*SET PROBLEM*:
Return every line of the material that contains the string "resolution", matching case exactly.

*STORED RECORDS*:
========================================

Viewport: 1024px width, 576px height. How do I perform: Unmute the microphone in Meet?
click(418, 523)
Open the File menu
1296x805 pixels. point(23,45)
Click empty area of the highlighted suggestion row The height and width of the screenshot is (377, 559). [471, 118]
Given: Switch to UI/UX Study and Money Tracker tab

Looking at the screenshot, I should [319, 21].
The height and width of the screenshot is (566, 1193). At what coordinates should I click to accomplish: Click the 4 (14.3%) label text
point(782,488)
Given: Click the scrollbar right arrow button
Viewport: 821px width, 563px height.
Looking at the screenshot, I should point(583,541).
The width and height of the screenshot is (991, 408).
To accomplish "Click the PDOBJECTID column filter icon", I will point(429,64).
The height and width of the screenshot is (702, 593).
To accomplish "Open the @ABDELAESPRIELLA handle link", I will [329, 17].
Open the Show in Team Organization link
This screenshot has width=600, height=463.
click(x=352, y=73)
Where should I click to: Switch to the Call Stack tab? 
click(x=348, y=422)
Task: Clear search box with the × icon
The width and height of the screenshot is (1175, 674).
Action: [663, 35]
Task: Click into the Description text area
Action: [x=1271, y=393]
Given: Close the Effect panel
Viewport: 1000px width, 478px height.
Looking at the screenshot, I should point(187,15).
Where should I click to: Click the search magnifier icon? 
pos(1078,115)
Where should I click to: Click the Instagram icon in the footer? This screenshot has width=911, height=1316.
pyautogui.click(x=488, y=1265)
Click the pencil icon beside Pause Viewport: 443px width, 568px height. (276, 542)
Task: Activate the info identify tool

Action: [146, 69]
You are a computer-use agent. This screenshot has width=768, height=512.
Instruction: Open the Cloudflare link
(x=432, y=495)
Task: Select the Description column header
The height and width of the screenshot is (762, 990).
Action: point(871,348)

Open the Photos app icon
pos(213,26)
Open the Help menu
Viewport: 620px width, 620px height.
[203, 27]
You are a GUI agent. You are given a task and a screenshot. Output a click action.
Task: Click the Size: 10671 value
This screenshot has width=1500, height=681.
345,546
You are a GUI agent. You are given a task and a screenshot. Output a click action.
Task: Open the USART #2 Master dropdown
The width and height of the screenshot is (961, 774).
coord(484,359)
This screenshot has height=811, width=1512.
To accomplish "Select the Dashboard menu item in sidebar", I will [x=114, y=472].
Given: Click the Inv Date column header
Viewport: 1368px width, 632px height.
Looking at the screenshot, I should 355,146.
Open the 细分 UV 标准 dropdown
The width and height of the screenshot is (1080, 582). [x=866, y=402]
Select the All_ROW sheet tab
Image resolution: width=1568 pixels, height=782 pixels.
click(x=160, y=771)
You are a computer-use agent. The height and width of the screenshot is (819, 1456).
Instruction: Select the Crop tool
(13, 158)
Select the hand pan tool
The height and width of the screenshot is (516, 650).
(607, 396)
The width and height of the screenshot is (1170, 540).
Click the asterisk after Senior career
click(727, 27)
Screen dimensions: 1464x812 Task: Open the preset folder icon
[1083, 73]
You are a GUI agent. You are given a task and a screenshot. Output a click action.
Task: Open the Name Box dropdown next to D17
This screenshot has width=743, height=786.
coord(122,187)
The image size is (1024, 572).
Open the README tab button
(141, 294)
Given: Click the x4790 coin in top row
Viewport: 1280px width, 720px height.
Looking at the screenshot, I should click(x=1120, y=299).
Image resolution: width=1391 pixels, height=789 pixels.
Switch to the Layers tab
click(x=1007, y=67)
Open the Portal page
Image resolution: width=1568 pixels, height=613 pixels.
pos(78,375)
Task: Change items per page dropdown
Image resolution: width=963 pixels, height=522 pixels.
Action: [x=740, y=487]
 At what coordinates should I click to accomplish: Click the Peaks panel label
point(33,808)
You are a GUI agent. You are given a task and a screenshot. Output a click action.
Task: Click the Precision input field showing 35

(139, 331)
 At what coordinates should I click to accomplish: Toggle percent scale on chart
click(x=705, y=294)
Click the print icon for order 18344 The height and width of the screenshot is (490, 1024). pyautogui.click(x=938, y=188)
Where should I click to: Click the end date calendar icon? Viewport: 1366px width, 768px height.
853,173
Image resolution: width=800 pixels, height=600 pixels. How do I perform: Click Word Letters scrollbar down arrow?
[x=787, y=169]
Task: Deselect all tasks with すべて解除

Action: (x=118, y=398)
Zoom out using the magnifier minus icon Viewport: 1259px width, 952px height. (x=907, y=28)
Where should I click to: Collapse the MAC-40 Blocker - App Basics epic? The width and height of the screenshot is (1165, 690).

========================================

*RESPONSE TO THE TASK*:
Image resolution: width=1568 pixels, height=782 pixels.
Image resolution: width=1391 pixels, height=789 pixels.
Image resolution: width=1568 pixels, height=613 pixels.
Image resolution: width=963 pixels, height=522 pixels.
Image resolution: width=800 pixels, height=600 pixels. How do I perform: Click Word Letters scrollbar down arrow?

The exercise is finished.